Direction 1 =>
Please reproduce the CoDA abstract below in full, without changing a word.

Source passage =>
CODA: CONTRAST-ENHANCED AND DIVERSITY-PROMOTING DATA AUGMENTATION FOR NATURAL LANGUAGE UNDERSTANDING

Abstract

Data augmentation has been demonstrated as an effective strategy for improving model generalization and data efficiency. However, due to the discrete nature of natural language, designing label-preserving transformations for text data tends to be more challenging. In this paper, we propose a novel data augmentation framework dubbed CoDA, which synthesizes diverse and informative augmented examples by integrating multiple transformations organically. Moreover, a contrastive regularization objective is introduced to capture the global relationship among all the data samples. A momentum encoder along with a memory bank is further leveraged to better estimate the contrastive loss. To verify the effectiveness of the proposed framework, we apply CoDA to Transformer-based models on a wide range of natural language understanding tasks. On the GLUE benchmark, CoDA gives rise to an average improvement of 2.2% while applied to the RoBERTa-large model. More importantly, it consistently exhibits stronger results relative to several competitive data augmentation and adversarial training baselines (including the low-resource settings). Extensive experiments show that the proposed contrastive objective can be flexibly combined with various data augmentation approaches to further boost their performance, highlighting the wide applicability of the CoDA framework.

Direction 2 =>
From the entries below, pull out each line that contains the word "header". Case counts.

Dataset entries =>
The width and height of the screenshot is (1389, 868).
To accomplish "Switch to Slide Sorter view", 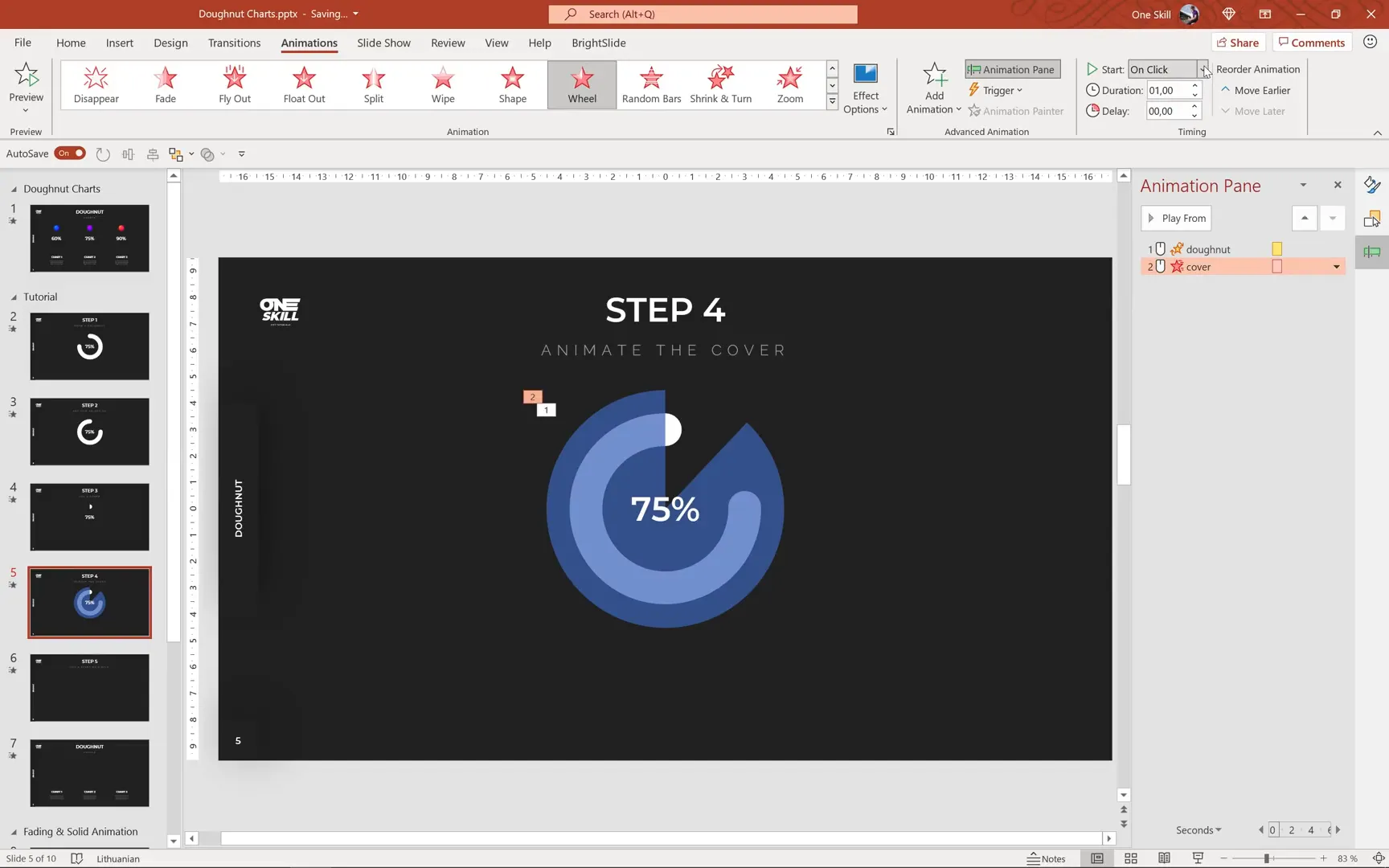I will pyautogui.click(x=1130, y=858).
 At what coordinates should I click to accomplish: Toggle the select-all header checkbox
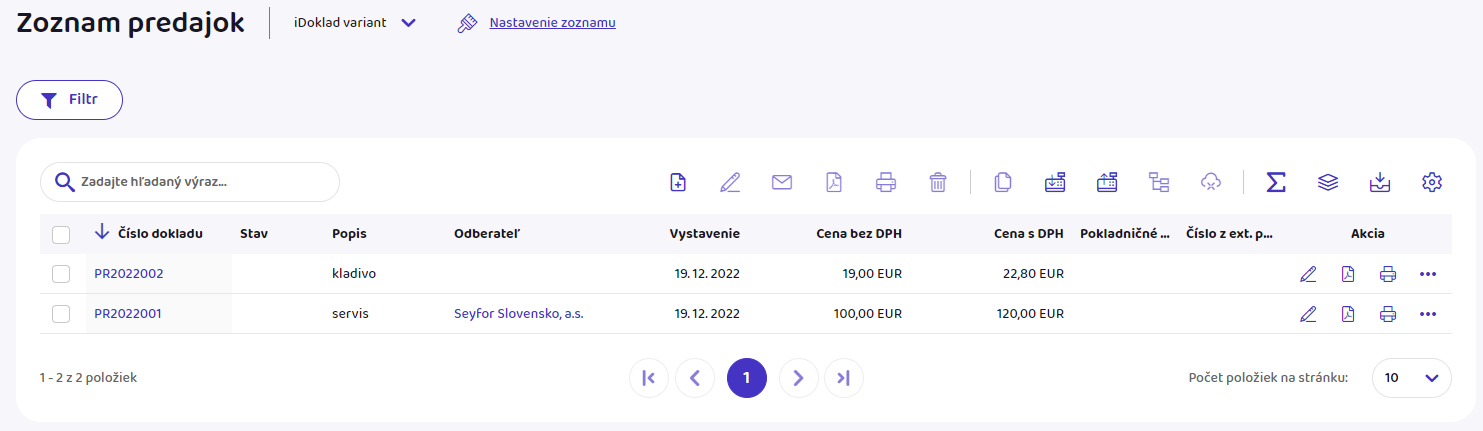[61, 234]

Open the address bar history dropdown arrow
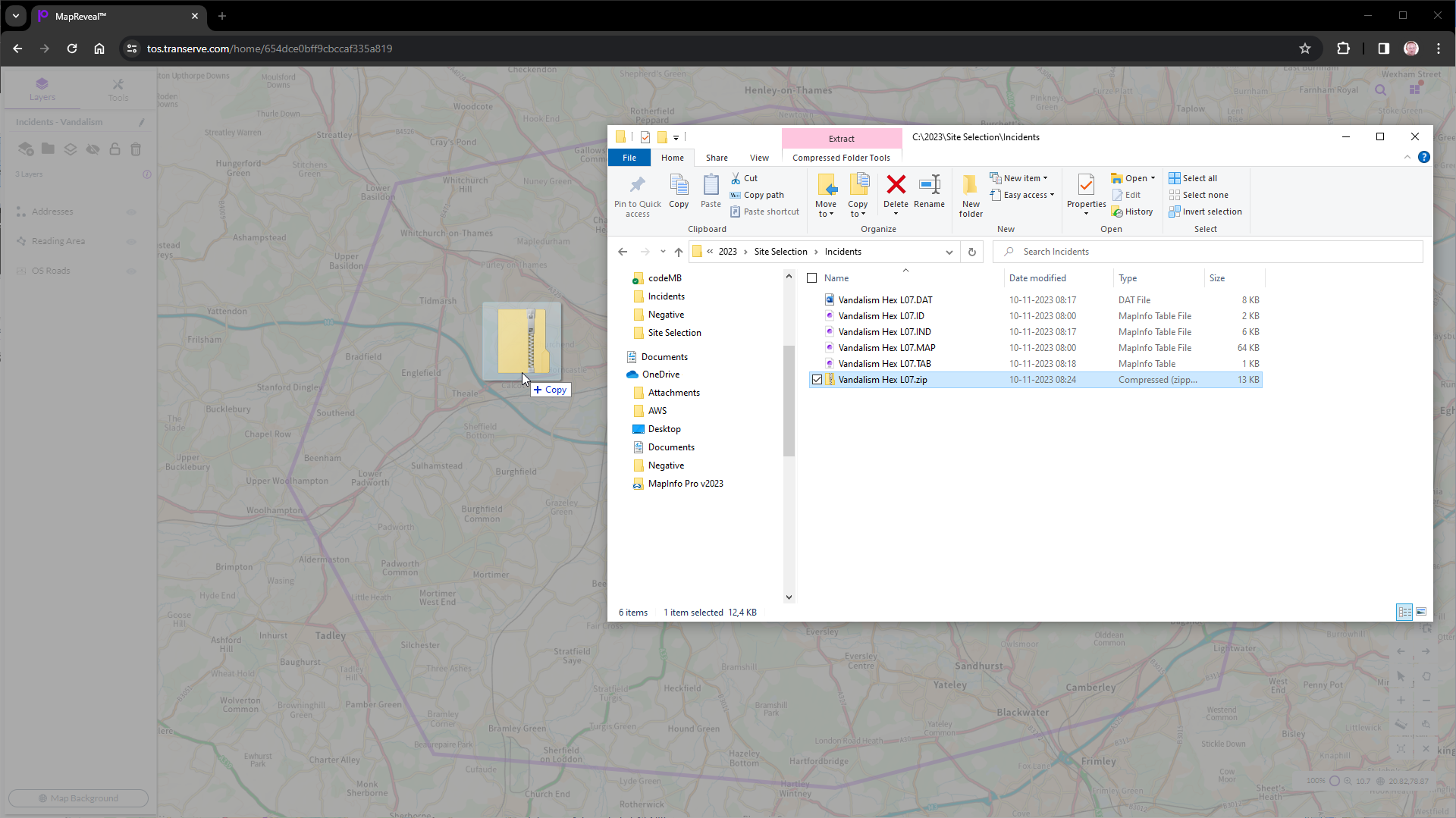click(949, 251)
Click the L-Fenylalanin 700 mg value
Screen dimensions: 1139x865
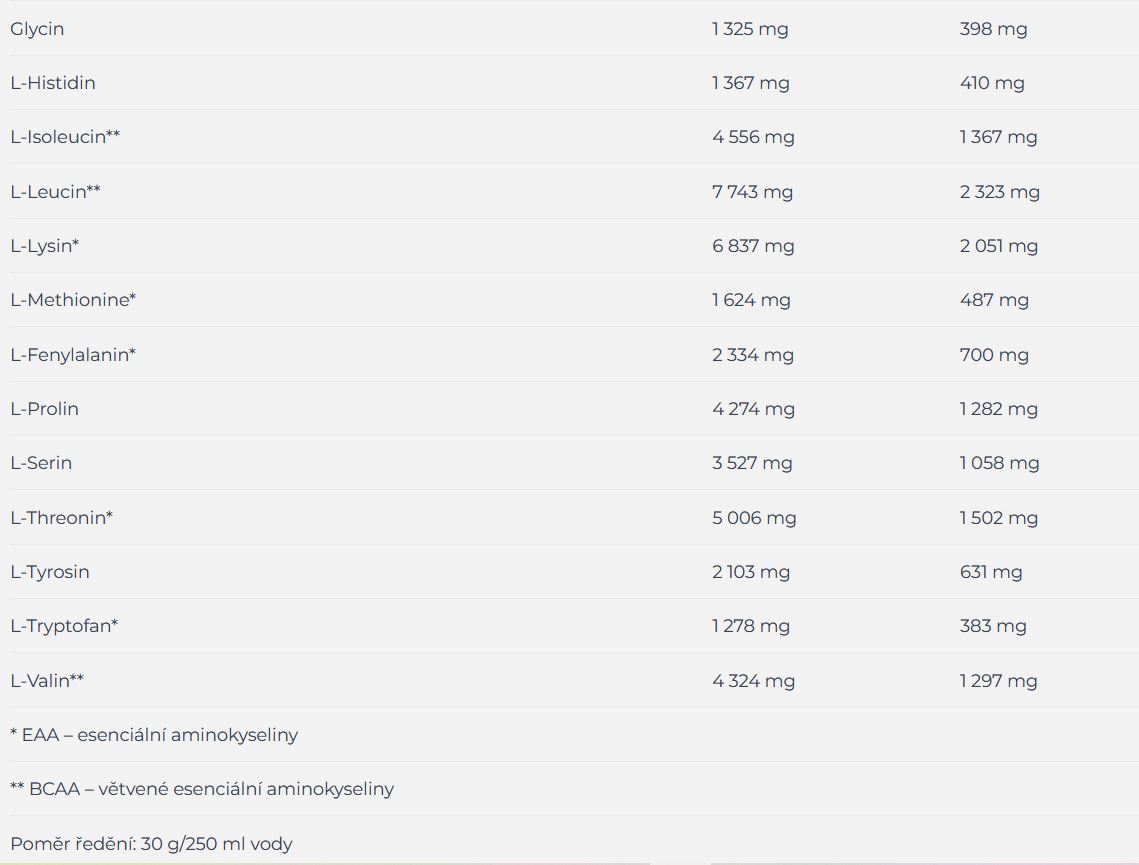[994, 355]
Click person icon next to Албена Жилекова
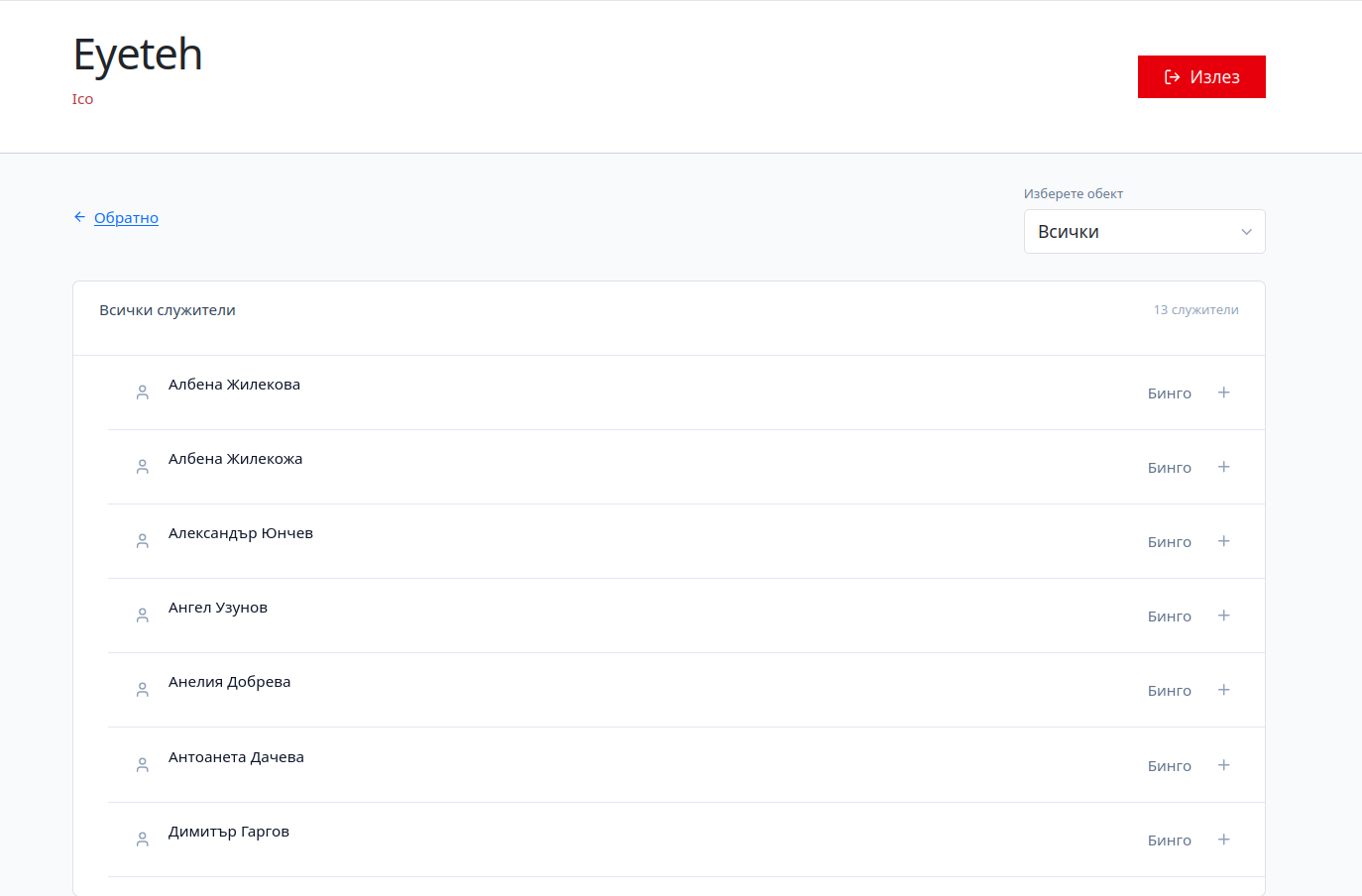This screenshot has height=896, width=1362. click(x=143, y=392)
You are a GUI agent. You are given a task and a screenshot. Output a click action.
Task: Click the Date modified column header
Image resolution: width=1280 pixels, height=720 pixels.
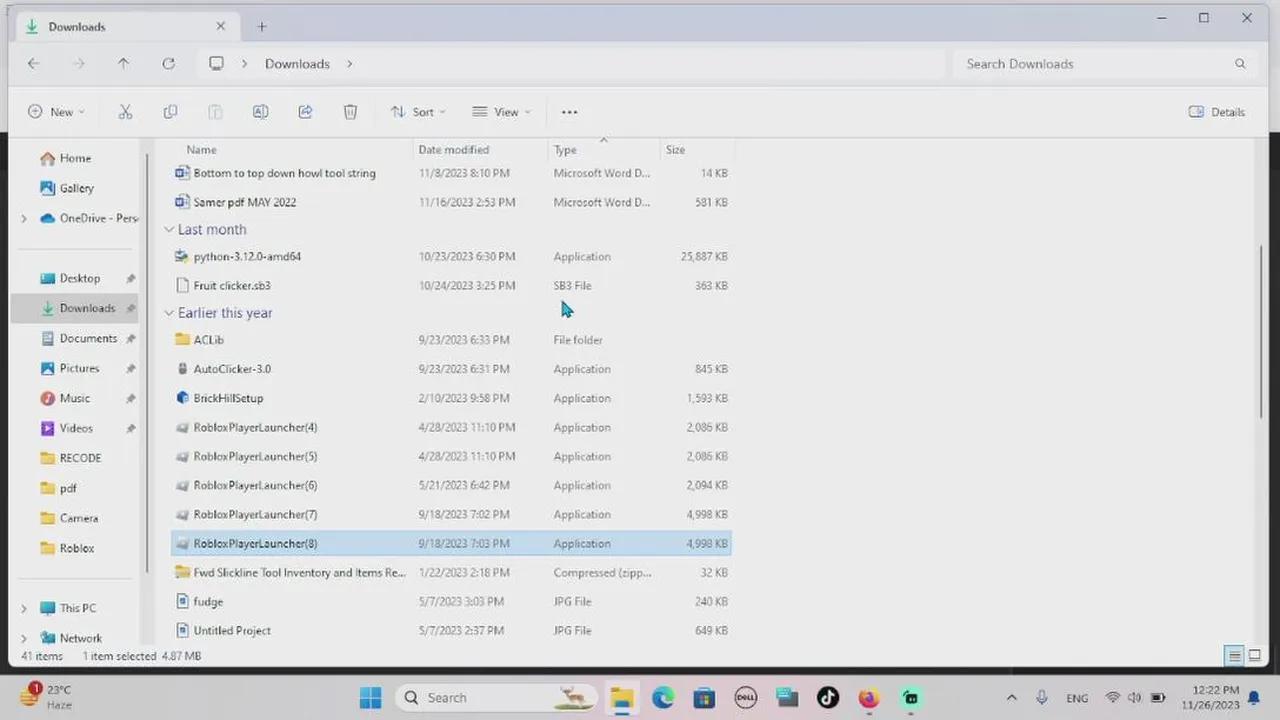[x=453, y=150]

Final answer 1 =>
CODA: CONTRAST-ENHANCED AND DIVERSITY-PROMOTING DATA AUGMENTATION FOR NATURAL LANGUAGE UNDERSTANDING

Abstract

Data augmentation has been demonstrated as an effective strategy for improving model generalization and data efficiency. However, due to the discrete nature of natural language, designing label-preserving transformations for text data tends to be more challenging. In this paper, we propose a novel data augmentation framework dubbed CoDA, which synthesizes diverse and informative augmented examples by integrating multiple transformations organically. Moreover, a contrastive regularization objective is introduced to capture the global relationship among all the data samples. A momentum encoder along with a memory bank is further leveraged to better estimate the contrastive loss. To verify the effectiveness of the proposed framework, we apply CoDA to Transformer-based models on a wide range of natural language understanding tasks. On the GLUE benchmark, CoDA gives rise to an average improvement of 2.2% while applied to the RoBERTa-large model. More importantly, it consistently exhibits stronger results relative to several competitive data augmentation and adversarial training baselines (including the low-resource settings). Extensive experiments show that the proposed contrastive objective can be flexibly combined with various data augmentation approaches to further boost their performance, highlighting the wide applicability of the CoDA framework.

Final answer 2 =>
 At what coordinates should I click to accomplish: Toggle the select-all header checkbox
Task: Click the Date modified column header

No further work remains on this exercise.